Learning from the Past

Historic Photo


Learning from the Past: Historical Lessons for Sustainability and Resilience in a Changing Environment

A project by Dr. Lee Mordechai (History) and Dr. Amit Tubi (Geography)

The broadness of the phrases “climate change” and “environmental change” tends to obfuscate the experiences and challenges that humans worldwide will face as the planet warms and the oceans acidify – affecting crops, fauna, weather patterns, and more.

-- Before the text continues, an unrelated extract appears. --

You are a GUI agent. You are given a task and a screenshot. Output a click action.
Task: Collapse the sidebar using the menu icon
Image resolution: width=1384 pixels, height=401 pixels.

Yet it would be a mistake to assume that, until now, the climate has remained static. In fact, fluctuations have always occurred – forcing humans to cope and adapt to various forms of environmental stress across the ages. Despite these changes, Dr. Lee Mordechai and Dr. Amit Tubi warn against taking a deterministic approach and attributing all societal shifts and cultural changes to environmental factors.

“By focusing solely on the environment, we overlook how past societies themselves have changed. We risk reaching irrelevant conclusions, since the past is not an entirely accurate indicator for understanding the present.”

Dr. Lee Mordechai and Dr. Amit Tubi have received funding from the Hebrew University’s Center for Sustainability to study how past societies have coped with such stress. By analyzing examples from the historical record, they will gain a better understanding of human-environment interactions, with an emphasis on a critical and methodical approach to learning from history.

For starters, they have seen that academic studies often reflect fads. A heightened cultural awareness of particular problems, such as disease or climate chance, may affect academic studies, tending to pinpointing historical shifts on the “hot topic.” By conducting a meta-analysis of these studies within their own cultural contexts, the pair of researchers hopes to draw more accurate analogies for understanding the present – and develop policy recommendations for ways to cope with climate change in the 21st century.